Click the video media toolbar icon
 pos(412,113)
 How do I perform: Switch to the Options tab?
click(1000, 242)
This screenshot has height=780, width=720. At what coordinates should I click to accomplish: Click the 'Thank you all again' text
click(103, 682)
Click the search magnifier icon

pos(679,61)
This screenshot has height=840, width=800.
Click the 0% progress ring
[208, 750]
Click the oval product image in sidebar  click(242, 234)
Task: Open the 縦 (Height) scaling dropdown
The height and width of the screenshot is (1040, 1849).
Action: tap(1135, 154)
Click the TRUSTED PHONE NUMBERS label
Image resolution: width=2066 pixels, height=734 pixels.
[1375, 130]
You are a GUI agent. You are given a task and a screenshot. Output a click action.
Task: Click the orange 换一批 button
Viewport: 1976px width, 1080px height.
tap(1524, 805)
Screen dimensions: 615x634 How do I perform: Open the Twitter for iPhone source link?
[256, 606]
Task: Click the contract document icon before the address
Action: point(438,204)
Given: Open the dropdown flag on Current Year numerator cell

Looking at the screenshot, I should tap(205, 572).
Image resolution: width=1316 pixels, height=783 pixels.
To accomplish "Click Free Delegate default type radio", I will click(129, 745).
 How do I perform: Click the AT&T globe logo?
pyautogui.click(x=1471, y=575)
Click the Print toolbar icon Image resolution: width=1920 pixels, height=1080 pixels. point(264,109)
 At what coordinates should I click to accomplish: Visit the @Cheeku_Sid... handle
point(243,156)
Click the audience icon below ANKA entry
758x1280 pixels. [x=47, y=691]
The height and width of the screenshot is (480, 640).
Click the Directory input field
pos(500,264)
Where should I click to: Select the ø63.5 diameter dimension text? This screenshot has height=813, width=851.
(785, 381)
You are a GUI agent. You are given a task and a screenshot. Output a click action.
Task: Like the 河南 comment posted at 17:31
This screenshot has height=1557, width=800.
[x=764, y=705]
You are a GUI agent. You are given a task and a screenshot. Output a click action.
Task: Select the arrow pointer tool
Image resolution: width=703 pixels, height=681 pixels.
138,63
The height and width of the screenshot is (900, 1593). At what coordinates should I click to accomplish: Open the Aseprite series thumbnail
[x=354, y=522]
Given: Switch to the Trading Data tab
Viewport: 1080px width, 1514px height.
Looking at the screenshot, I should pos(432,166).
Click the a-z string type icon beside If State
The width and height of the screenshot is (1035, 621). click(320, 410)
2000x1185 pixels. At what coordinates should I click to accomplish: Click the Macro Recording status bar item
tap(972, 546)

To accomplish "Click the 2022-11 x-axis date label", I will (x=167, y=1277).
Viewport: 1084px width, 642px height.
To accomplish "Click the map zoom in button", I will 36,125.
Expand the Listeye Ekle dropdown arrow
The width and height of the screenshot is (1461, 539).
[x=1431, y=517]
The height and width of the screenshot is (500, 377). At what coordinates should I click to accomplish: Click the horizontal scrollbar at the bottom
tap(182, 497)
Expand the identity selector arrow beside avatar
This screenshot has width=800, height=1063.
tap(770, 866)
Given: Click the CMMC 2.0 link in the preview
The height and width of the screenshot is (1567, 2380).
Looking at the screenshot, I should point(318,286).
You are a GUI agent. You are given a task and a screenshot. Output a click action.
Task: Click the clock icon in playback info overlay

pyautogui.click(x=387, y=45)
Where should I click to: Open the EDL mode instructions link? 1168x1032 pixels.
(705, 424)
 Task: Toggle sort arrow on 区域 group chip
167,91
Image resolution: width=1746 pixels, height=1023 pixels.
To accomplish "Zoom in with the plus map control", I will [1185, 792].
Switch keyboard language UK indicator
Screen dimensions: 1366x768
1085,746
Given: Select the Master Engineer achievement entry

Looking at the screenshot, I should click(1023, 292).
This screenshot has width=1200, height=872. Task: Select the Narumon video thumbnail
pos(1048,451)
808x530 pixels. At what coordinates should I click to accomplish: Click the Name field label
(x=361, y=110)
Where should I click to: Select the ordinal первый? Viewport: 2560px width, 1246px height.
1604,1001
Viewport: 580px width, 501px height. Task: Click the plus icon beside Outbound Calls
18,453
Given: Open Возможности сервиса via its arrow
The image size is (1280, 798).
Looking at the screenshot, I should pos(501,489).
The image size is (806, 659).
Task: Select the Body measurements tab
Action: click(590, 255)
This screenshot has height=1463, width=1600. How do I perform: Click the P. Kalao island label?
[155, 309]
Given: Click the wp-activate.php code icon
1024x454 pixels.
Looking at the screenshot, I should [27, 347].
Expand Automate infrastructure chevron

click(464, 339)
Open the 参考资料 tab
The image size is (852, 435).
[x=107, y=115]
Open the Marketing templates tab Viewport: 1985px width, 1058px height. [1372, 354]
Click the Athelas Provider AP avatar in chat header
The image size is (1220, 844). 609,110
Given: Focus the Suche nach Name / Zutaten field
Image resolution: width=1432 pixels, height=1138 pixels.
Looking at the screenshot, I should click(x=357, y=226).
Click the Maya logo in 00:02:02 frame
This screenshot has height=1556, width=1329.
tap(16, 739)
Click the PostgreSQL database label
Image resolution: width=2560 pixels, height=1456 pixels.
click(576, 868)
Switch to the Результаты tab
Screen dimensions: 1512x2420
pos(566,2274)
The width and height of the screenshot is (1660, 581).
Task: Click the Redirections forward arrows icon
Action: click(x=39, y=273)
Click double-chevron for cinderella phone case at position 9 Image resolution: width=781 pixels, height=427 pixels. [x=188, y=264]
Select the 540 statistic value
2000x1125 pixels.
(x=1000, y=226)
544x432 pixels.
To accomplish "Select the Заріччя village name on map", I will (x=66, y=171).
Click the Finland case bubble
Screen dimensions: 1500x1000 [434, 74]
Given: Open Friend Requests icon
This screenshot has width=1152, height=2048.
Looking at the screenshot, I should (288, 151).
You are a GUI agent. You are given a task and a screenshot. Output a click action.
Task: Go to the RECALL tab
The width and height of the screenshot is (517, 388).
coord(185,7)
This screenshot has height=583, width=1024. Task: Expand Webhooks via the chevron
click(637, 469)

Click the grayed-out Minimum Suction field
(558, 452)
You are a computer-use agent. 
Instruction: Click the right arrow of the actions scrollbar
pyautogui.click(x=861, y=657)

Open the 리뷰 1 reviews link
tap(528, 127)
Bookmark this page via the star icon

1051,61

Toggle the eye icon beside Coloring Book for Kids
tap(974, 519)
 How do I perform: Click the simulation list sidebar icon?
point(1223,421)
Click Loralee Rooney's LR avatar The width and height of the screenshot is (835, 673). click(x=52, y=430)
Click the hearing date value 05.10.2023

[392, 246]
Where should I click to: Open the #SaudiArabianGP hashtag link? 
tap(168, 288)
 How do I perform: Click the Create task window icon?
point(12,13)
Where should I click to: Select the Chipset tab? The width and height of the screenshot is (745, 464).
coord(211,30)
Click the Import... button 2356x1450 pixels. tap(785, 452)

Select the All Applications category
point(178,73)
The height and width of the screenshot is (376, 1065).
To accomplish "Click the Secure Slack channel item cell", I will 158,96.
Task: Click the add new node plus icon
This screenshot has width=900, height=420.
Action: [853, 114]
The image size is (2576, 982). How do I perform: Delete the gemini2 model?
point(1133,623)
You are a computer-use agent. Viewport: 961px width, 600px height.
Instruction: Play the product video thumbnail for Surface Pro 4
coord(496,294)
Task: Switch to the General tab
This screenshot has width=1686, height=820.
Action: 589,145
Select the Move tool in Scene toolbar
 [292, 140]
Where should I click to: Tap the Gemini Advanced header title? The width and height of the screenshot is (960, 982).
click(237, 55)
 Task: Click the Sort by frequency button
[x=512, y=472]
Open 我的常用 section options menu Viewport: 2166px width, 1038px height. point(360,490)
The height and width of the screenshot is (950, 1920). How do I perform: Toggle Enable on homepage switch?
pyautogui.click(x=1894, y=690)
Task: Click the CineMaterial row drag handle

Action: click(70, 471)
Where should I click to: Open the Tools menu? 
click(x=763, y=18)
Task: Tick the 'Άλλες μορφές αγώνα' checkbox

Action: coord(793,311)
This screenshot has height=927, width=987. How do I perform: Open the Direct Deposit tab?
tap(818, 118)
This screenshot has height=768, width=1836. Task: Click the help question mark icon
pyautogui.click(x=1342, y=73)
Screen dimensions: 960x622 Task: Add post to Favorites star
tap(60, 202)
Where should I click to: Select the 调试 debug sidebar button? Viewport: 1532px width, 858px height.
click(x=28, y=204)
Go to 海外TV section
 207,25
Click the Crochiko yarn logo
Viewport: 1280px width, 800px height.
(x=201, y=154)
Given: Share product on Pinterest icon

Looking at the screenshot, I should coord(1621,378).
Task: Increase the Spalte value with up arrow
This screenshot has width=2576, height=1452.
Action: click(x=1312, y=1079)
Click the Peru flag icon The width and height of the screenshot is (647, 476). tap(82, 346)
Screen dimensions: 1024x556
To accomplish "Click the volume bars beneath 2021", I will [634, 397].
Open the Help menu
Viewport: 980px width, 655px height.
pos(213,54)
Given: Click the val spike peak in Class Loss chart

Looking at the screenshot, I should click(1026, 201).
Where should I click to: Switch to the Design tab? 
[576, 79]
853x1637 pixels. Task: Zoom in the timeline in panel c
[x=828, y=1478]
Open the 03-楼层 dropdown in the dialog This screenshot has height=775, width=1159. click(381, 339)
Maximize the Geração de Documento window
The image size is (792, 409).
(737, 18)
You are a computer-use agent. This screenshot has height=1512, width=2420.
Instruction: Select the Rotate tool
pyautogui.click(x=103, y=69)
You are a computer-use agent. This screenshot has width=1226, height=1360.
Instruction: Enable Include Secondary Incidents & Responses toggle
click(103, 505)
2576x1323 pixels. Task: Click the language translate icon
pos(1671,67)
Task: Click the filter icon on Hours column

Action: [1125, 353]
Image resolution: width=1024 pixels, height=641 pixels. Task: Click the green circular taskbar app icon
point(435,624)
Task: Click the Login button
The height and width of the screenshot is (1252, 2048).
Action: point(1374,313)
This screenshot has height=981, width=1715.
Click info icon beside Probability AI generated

··········

(WHAT TO PRODUCE): Copy out every line of the records above, from the start down through the line containing "Click the oval", both ends included.

(SOLVED PROBLEM):
Click the video media toolbar icon
 pos(412,113)
 How do I perform: Switch to the Options tab?
click(1000, 242)
This screenshot has height=780, width=720. At what coordinates should I click to accomplish: Click the 'Thank you all again' text
click(103, 682)
Click the search magnifier icon

pos(679,61)
This screenshot has height=840, width=800.
Click the 0% progress ring
[208, 750]
Click the oval product image in sidebar  click(242, 234)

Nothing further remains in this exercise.